Question

Pressure of 1 g of an ideal gas A at ${27}^{\circ }C$ is found to be 2 bar. When 2 g of another ideal gas B is introduced in the same flask at same temperature the pressure becomes 3 bar.
Find a relationship between their molecular masses.

Answer 1

For ideal gas A, the ideal gas equation is given by,
$p_{A}V=n_{A}RT\dots \left(i\right)$
Where, $p_A$ and $n_A$ represent the pressure and number of moles of gas A.

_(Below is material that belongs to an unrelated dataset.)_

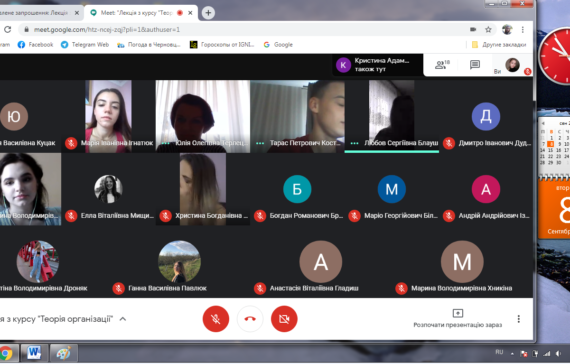Reload the page using the refresh icon
This screenshot has width=570, height=364.
tap(8, 29)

For ideal gas B, the ideal gas equation is given by,
$p_{B}V=n_{B}RT\dots \left(ii\right)$
Where, $p_B$ and $n_B$ represent the pressure and number of moles of gas B.

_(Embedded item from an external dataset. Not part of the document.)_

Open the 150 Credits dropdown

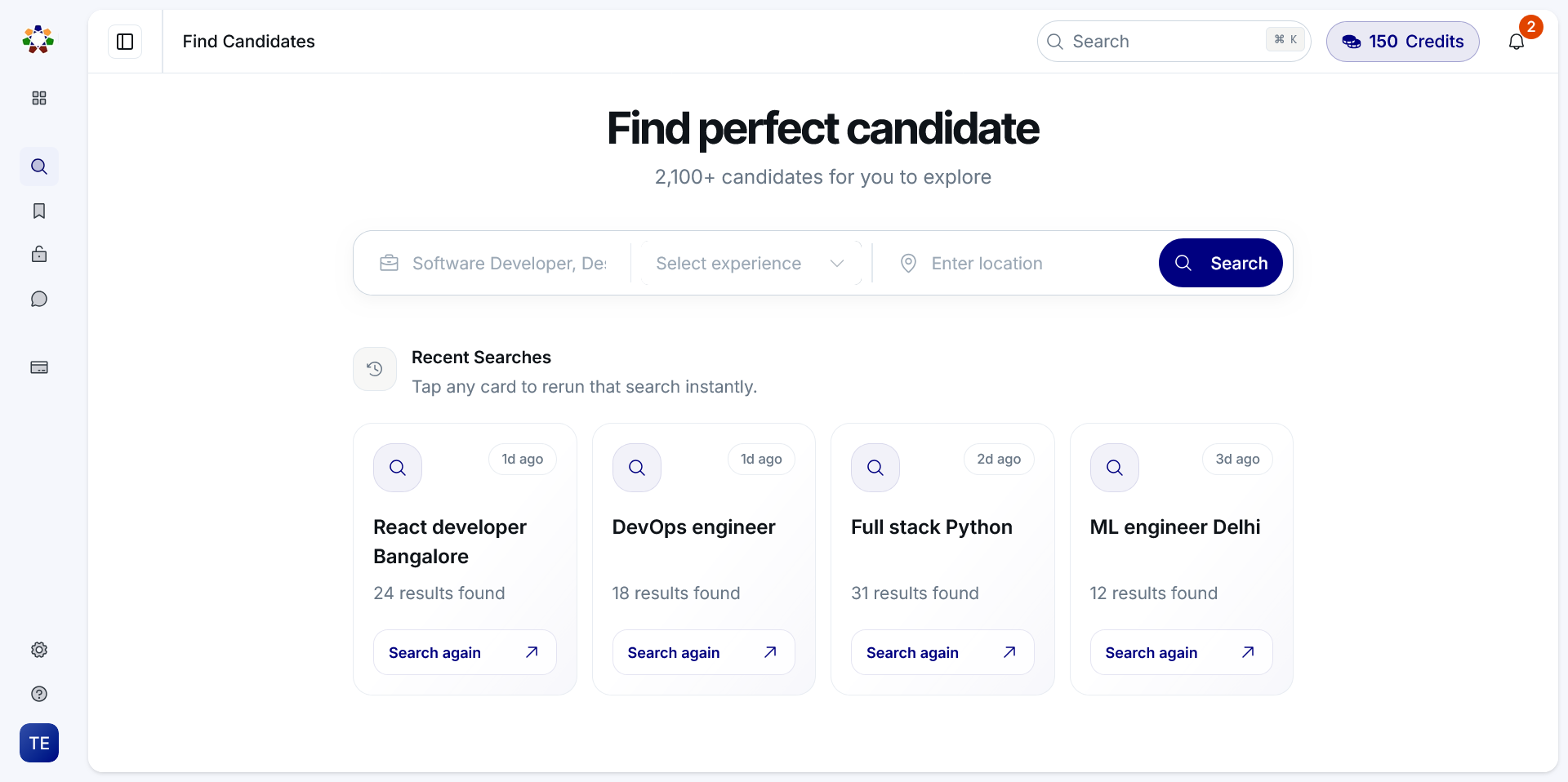1402,42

[V and T are constants for gases A and B]
From equation (i), we have
$p_{A}V=\frac{m_A}{M_A}RT\Rightarrow \frac{p_A{M}_A}{m_A}=\frac{RT}{V}\dots \left(iii\right)$
From equation (ii), we have
$p_{B}V=\frac{m_B}{M_B}RT\Rightarrow \frac{p_B{M}_B}{m_B}=\frac{RT}{V}\dots \left(iv\right)$
Where, $M_A$ and $M_B$ are the molecular masses of gases A and B respectively.

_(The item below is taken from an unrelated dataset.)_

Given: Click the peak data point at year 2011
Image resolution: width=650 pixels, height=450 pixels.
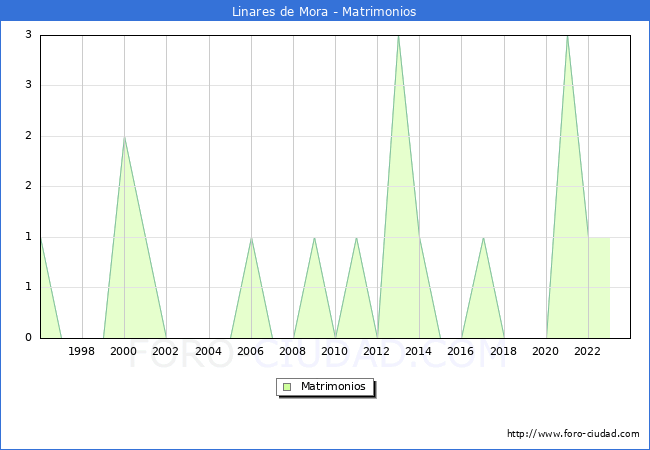Looking at the screenshot, I should click(356, 237).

Now, from equations (iii) and (iv), we have
$\frac{p_A{M}_A}{m_A}=\frac{p_B{M}_B}{m_b}\dots \left(v\right)$
Given,
$m_A=1g{p}_A=2bar{m}_B=2g{p}_B=(3-2)=1bar$
(Since total pressure is 3 bar)
Substituting these values in equation (v), we have
$\frac{2\times M_A}{1}=\frac{1\times M_B}{2}\Rightarrow 4M_A=M_B$
Thus, a relationship between the molecular masses of A and B is given by
$4M_A=M_B$

The molecular mass of B is four times of molecular mass of A.